Support for you
Date last updated: 8 January 2021
Looking after yourself
Although going through separation or divorce can feel like the start of a daunting journey it’s important to remember you’re not alone. There are many others who have been through similar experiences and many places to turn to for support.
Support through separation
Looking after yourself
While practical arrangements and your child’s well being may be huge concerns during separation, getting support for yourself is just as important. You can find advice on caring for yourself on our mental health and looking after your emotional health pages.
Getting support from others
Getting advice and reassurance from someone who has been there can help to make your journey easier. Watch Georgie talk about her experience of separating and how she coped during difficult times.

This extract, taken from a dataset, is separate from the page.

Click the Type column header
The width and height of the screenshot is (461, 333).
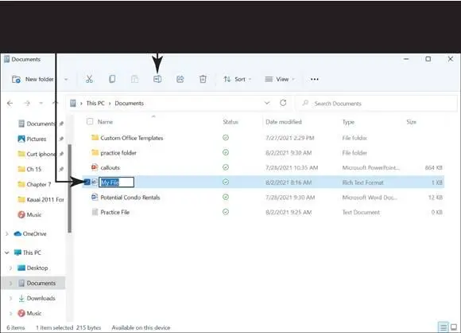coord(348,122)
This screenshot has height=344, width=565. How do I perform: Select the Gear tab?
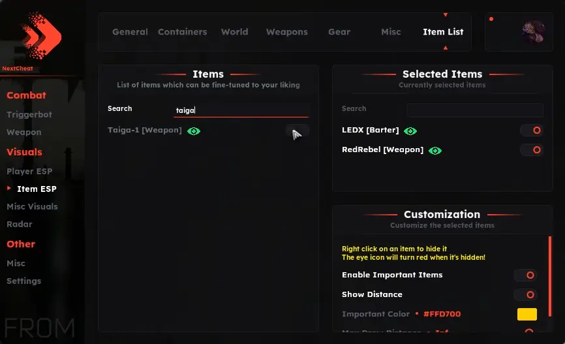[x=339, y=32]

Georgie's partner left her when her daughter was just three months old. Four years on she is happy and proud of what she has achieved.
Tips from single parents
Asking for help is hard but important
I talk to my son's teacher and my mum, being frank about not being able to cope. Admitting I need help has been a massive thing for me to learn. It’s a gradual thing, being able to ask for support. But things are a lot easier now.
Mum, 1 child aged 9
Remember stigma can be self-imposed
One thing I’ve learned, I went to work full time thinking people were looking at me - 'single parent on benefits'. I pushed myself to work full time and pay my way. Actually no one cares what I do, the only stigma was what I put on myself. I could have saved myself some stress.
Mum, 1 child aged 9
Try syncing your free weekend with other single parents
At the weekends they’re with their dad. Then it’s for me to find things to do. That’s where the single mums at school have come in handy. They have their weekends synced so that they have their time off from the kids together. It means when you haven’t got the kids, you’ve got someone to ring and ask to do something together.

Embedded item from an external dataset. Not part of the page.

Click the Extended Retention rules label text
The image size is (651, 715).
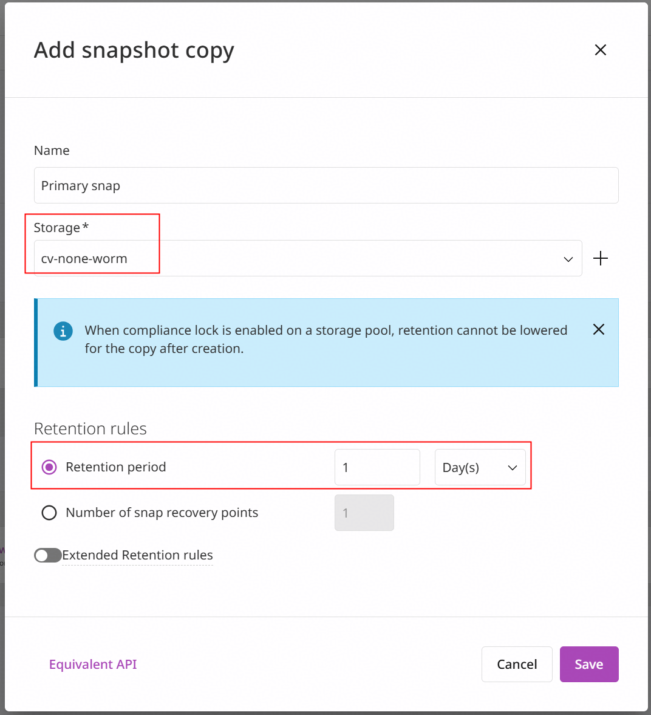(137, 555)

Mum, 3 children aged 1, 5 and 10
Speak to someone not involved if you can
I chose to have counselling. I just knew I needed to speak to someone who was away from my situation, wasn’t involved emotionally or personally with what’s happened and to have someone to speak to. Once it’s out your head, you’re not mulling it over.
Mum, 2 children aged 7 and 4
Write down how you're feeling
Writing down how you're feeling really helps. I write it on a piece of paper and screw it up. It feels like you’ve spoken to someone and not been judged. You’ve thought about it.